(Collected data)
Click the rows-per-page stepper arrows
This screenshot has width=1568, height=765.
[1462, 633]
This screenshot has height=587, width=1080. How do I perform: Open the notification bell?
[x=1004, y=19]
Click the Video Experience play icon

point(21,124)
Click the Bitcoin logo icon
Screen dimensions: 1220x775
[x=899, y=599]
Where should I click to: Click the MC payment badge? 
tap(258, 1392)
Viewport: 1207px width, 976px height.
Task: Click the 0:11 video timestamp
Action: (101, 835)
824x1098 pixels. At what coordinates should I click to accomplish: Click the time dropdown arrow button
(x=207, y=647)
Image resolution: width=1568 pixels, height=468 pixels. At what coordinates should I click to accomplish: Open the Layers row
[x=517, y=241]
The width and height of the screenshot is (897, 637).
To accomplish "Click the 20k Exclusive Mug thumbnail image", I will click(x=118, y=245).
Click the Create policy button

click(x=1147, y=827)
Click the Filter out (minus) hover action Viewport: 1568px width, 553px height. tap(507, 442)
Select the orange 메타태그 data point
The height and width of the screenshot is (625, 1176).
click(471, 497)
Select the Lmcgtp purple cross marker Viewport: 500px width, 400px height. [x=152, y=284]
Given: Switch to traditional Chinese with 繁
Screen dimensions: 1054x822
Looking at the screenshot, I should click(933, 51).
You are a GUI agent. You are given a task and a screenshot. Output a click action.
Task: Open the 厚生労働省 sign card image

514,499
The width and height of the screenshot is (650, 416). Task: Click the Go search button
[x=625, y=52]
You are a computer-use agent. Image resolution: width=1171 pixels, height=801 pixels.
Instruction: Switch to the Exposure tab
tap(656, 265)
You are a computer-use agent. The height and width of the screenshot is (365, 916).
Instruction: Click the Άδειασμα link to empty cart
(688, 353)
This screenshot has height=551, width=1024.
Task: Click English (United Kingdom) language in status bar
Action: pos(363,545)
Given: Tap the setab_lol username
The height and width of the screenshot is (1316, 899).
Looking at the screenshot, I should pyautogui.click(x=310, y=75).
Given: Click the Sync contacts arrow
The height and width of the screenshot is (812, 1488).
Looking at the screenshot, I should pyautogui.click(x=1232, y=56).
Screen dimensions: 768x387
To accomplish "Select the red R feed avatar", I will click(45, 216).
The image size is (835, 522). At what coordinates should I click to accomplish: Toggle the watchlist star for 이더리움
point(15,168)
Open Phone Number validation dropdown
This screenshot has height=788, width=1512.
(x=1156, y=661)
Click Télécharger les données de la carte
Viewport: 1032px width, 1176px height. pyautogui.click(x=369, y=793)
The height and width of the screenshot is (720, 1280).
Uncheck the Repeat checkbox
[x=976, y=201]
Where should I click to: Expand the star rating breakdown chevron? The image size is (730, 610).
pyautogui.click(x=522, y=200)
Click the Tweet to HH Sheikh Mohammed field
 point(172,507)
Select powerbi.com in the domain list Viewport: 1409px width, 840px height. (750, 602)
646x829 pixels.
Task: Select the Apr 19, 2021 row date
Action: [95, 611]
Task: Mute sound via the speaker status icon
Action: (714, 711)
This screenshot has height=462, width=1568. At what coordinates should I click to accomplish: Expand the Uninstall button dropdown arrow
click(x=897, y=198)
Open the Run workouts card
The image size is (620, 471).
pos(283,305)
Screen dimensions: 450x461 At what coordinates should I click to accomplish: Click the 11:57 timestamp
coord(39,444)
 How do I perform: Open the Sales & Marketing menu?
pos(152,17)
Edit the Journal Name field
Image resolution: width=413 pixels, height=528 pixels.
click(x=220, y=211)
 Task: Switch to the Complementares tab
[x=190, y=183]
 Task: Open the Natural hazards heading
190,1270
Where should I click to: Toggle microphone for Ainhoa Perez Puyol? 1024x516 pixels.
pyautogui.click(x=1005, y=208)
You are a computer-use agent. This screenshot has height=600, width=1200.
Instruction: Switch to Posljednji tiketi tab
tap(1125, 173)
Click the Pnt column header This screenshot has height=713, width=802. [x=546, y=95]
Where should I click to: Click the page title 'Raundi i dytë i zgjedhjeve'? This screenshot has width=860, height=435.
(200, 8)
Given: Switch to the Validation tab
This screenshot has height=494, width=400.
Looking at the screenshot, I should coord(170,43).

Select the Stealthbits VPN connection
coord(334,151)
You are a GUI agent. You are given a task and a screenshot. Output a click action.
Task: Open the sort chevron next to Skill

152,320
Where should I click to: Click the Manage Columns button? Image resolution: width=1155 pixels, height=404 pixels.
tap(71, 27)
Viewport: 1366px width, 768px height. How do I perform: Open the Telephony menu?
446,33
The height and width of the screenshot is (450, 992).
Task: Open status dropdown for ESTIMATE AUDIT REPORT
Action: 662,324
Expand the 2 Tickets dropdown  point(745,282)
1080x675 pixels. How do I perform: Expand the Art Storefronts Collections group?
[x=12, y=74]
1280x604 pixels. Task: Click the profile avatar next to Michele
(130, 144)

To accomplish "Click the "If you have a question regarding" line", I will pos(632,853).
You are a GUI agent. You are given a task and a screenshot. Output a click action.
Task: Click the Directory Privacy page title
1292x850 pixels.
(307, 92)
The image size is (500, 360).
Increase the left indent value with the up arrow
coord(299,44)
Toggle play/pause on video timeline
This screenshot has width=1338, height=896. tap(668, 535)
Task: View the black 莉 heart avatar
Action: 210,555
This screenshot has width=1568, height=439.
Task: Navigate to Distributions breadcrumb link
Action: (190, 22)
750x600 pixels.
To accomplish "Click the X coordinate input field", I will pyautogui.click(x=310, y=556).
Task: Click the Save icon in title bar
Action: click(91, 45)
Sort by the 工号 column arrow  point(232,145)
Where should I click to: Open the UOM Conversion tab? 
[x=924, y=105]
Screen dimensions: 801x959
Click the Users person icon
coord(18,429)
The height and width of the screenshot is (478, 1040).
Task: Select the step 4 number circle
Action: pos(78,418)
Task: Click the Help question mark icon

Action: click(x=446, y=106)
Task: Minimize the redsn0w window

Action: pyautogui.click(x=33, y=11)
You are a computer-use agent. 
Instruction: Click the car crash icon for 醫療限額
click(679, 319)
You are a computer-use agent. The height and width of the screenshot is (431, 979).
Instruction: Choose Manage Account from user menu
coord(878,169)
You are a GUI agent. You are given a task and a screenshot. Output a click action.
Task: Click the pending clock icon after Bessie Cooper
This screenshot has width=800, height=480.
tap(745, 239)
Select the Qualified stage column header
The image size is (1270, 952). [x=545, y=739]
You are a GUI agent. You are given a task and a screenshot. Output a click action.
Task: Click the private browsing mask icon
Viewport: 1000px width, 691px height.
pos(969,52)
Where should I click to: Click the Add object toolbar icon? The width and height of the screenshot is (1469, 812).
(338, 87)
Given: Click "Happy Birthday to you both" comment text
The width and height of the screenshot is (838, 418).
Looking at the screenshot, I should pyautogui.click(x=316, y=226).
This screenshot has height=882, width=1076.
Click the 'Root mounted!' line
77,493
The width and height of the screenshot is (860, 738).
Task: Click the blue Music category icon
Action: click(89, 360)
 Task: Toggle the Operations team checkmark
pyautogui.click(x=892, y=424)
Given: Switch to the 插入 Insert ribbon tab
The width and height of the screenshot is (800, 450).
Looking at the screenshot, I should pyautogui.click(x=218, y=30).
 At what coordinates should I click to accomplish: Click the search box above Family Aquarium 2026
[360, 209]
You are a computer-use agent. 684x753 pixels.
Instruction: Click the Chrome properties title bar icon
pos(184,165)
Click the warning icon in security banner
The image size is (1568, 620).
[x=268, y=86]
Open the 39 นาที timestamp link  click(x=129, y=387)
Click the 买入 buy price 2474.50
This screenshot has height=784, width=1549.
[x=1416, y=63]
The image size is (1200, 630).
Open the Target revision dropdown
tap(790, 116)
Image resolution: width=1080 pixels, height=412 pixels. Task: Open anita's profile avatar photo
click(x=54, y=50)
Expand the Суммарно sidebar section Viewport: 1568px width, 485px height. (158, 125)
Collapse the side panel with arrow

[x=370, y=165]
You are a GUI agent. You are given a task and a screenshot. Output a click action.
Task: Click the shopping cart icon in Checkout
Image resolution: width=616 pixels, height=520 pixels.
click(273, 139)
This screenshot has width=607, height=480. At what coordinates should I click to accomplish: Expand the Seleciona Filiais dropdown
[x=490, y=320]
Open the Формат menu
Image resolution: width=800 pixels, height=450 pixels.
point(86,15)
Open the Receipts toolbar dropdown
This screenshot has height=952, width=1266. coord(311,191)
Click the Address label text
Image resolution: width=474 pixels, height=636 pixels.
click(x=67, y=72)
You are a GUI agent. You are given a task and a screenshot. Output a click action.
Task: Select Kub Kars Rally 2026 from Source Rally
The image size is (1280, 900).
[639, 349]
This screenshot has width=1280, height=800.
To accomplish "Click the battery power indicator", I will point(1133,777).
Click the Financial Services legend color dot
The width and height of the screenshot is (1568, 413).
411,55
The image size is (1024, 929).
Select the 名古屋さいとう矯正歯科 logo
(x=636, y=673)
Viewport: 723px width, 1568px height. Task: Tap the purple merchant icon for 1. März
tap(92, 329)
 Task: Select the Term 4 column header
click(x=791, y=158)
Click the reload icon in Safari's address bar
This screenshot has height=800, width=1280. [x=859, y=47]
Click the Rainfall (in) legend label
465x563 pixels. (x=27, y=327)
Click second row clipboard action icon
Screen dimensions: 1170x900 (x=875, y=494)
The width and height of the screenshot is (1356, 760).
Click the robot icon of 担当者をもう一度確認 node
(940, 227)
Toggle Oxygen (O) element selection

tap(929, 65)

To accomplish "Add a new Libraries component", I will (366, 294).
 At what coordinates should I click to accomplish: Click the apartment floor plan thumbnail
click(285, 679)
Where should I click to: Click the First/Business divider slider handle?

■ **Exercise aim**: Lines from the one containing "Click the reload icon in Safari's address bar" through the final line of the entries above are to be output exactly; omit all others.

■ **Result below**:
Click the reload icon in Safari's address bar
This screenshot has height=800, width=1280. [x=859, y=47]
Click the Rainfall (in) legend label
465x563 pixels. (x=27, y=327)
Click second row clipboard action icon
Screen dimensions: 1170x900 (x=875, y=494)
The width and height of the screenshot is (1356, 760).
Click the robot icon of 担当者をもう一度確認 node
(940, 227)
Toggle Oxygen (O) element selection

tap(929, 65)

To accomplish "Add a new Libraries component", I will (366, 294).
 At what coordinates should I click to accomplish: Click the apartment floor plan thumbnail
click(285, 679)
Where should I click to: Click the First/Business divider slider handle?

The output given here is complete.